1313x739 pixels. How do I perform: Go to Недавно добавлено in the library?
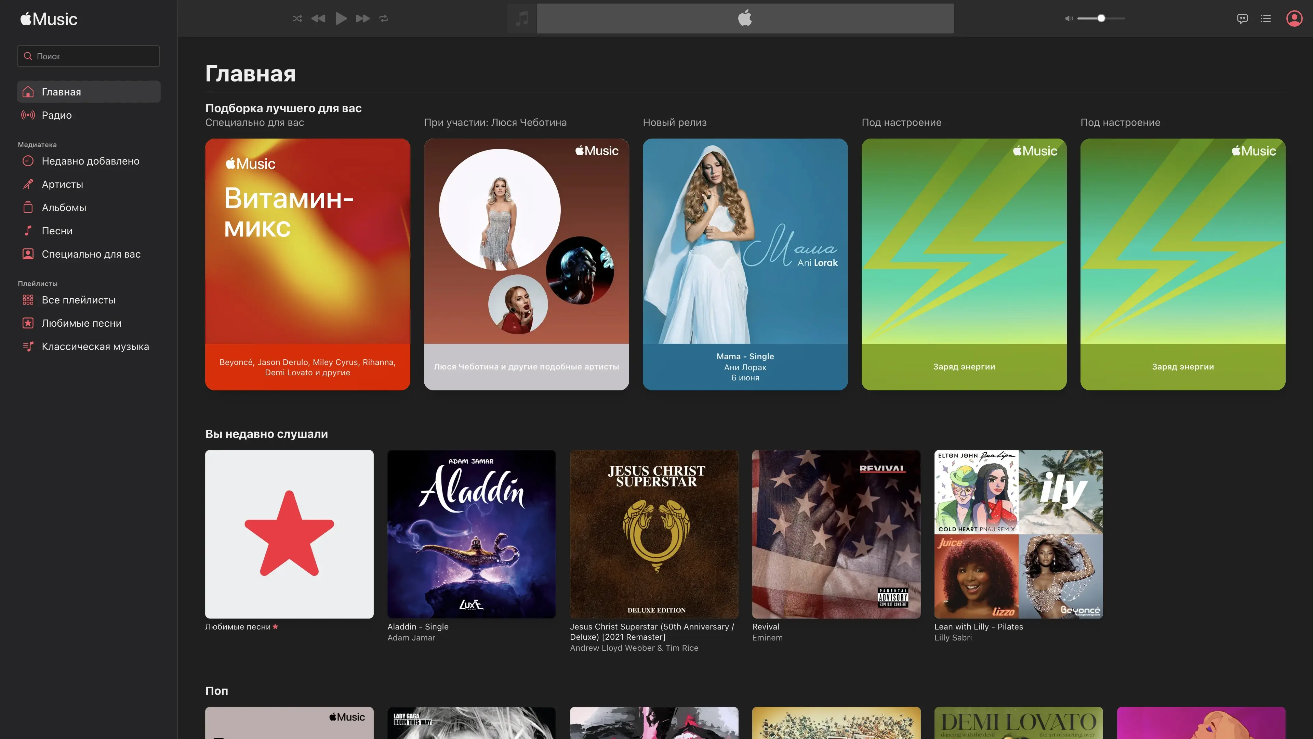90,161
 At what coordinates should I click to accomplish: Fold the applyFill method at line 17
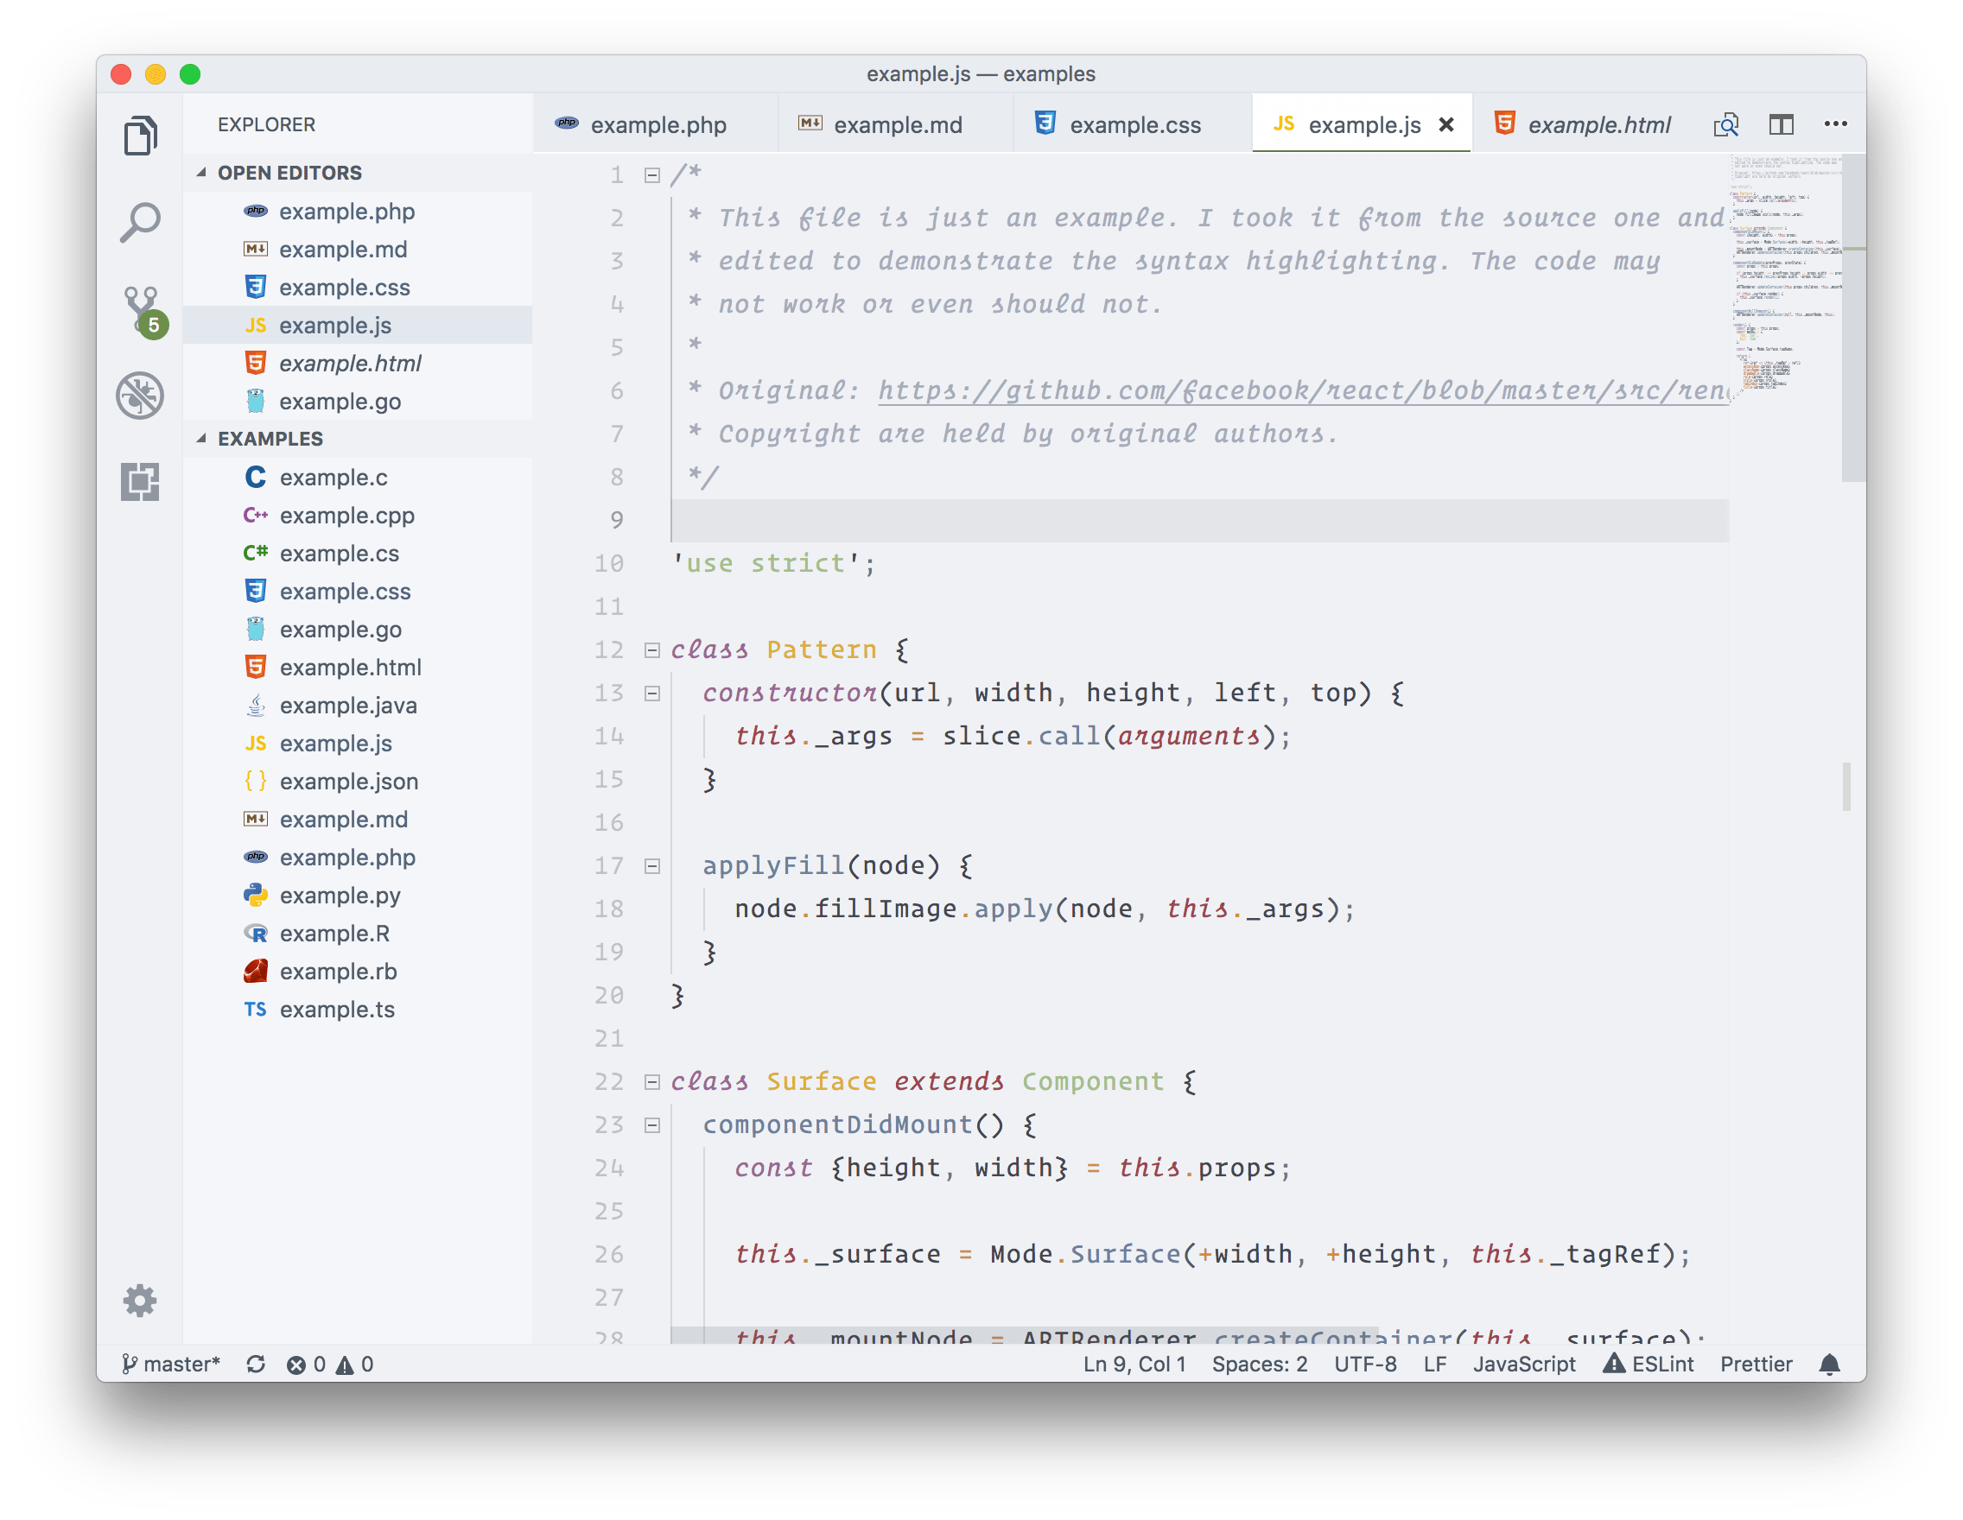coord(653,866)
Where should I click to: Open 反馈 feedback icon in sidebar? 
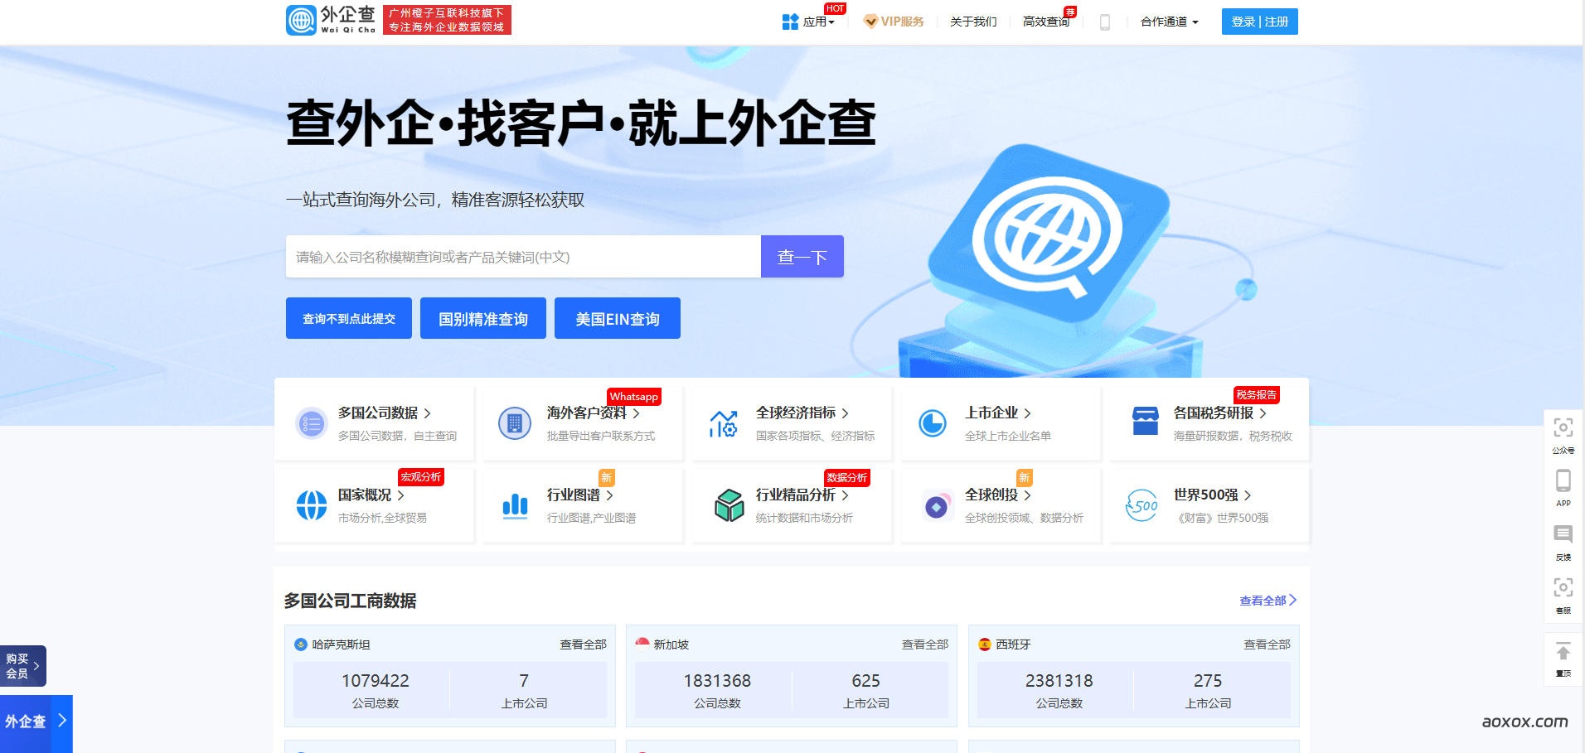(1563, 534)
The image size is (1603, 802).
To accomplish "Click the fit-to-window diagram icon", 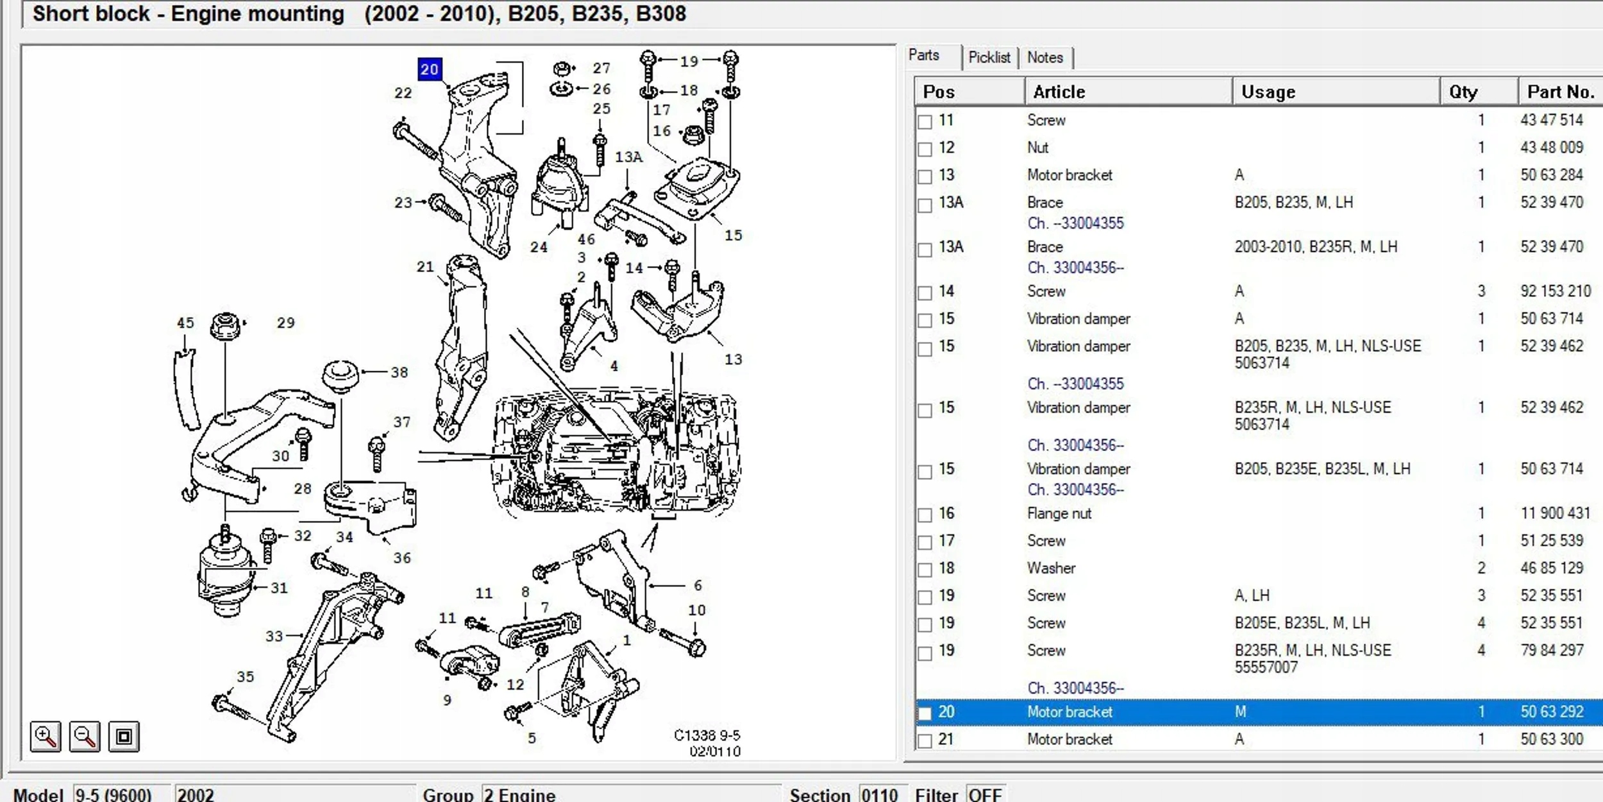I will point(124,736).
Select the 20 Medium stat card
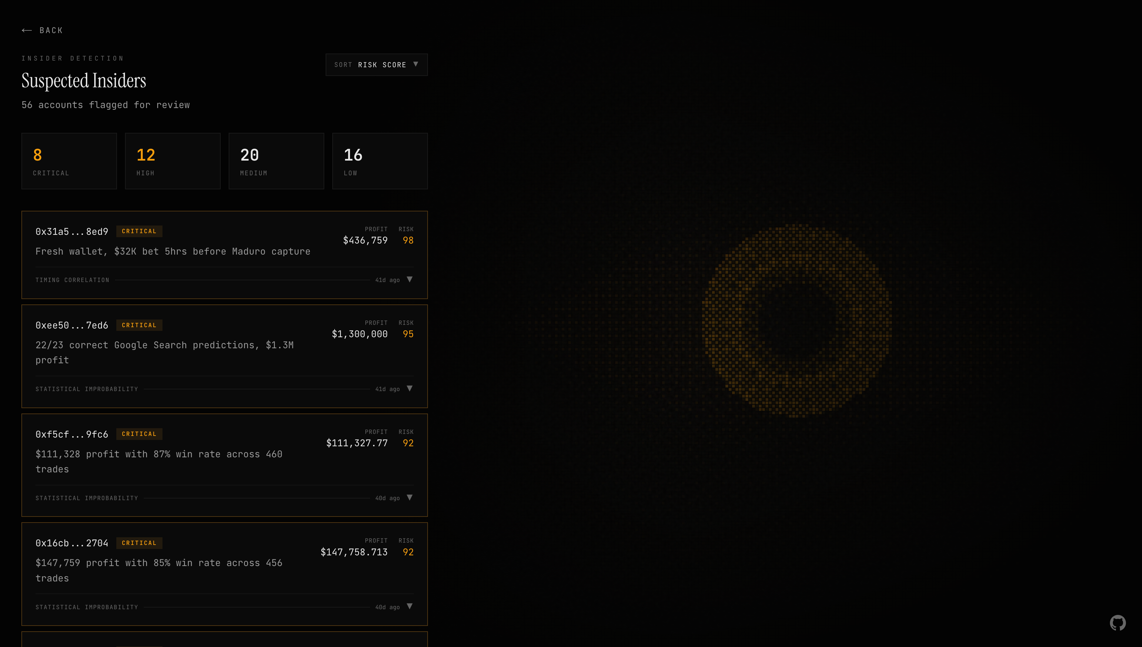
◆ ◆ ◆
Task description: Leave out the pictures. Return exactly the lines from the first line of the records to the line bearing "The image size is (1603, 802).", inclusive.

Answer area:
1313x739 pixels. How do I perform: Go to Недавно добавлено in the library?
90,161
 At what coordinates should I click to accomplish: Fold the applyFill method at line 17
coord(653,866)
Where should I click to: Open 反馈 feedback icon in sidebar? 
(1563, 534)
The image size is (1603, 802).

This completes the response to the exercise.